Kekurangan: Produk yang terbentuk tidak stabil, sulit untuk menangani zat sisipan bebas yang menempel pada permukaan GIC, dan sulit untuk memastikan konsistensi senyawa interlamellar grafit ketika sintesis dilakukan dalam jumlah besar.

Metode fase cair campuran

Metode Peleburan

Metode peleburan adalah mencampur grafit dengan bahan interkalasi dan memanaskannya untuk menyiapkan grafit yang dapat mengembang. Berdasarkan fakta bahwa komponen eutektik dapat menurunkan titik leleh sistem (di bawah titik leleh masing-masing komponen), ini adalah metode untuk pembuatan GIC terner atau multikomponen dengan memasukkan dua atau lebih zat (yang harus mampu membentuk sistem garam cair) di antara lapisan grafit secara bersamaan.

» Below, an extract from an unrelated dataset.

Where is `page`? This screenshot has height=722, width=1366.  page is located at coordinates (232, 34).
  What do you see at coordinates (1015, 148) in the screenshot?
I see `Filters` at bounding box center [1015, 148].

Umumnya digunakan dalam pembuatan klorida logam - GIC.
Keunggulan: Produk sintesis memiliki stabilitas yang baik, mudah dicuci, perangkat reaksi sederhana, suhu reaksi rendah, waktu singkat, cocok untuk produksi skala besar.
Kelemahan: sulit untuk mengontrol struktur dan komposisi produk dalam proses reaksi, dan sulit untuk memastikan konsistensi struktur dan komposisi produk dalam sintesis massal.

Metode Kompresi

Metode bertekanan adalah dengan mencampur matriks grafit dengan logam alkali tanah dan bubuk logam tanah jarang, kemudian mereaksikannya untuk menghasilkan M-GICS dalam kondisi bertekanan.
Kekurangan: Reaksi penyisipan hanya dapat dilakukan ketika tekanan uap logam melebihi ambang batas tertentu; Namun, suhu yang terlalu tinggi mudah menyebabkan logam dan grafit membentuk karbida, reaksi negatif, sehingga suhu reaksi harus diatur dalam kisaran tertentu. Suhu penyisipan logam tanah jarang sangat tinggi, sehingga tekanan harus diterapkan untuk mengurangi suhu reaksi. Metode ini cocok untuk pembuatan metal-GICS dengan titik leleh rendah, tetapi perangkatnya rumit dan persyaratan operasinya ketat, sehingga sekarang jarang digunakan.

Metode Ledakan

Metode peledakan umumnya menggunakan grafit dan zat pengembang seperti KClO4, Mg(ClO4)2·nH2O, Zn(NO3)2·nH2O piropiro atau campuran yang disiapkan. Ketika dipanaskan, grafit akan secara simultan mengalami oksidasi dan reaksi interkalasi senyawa kambium, yang kemudian mengembang secara "eksplosif", sehingga diperoleh grafit yang mengembang. Ketika garam logam digunakan sebagai zat pengembang, produknya lebih kompleks, yang tidak hanya mengandung grafit yang mengembang, tetapi juga logam.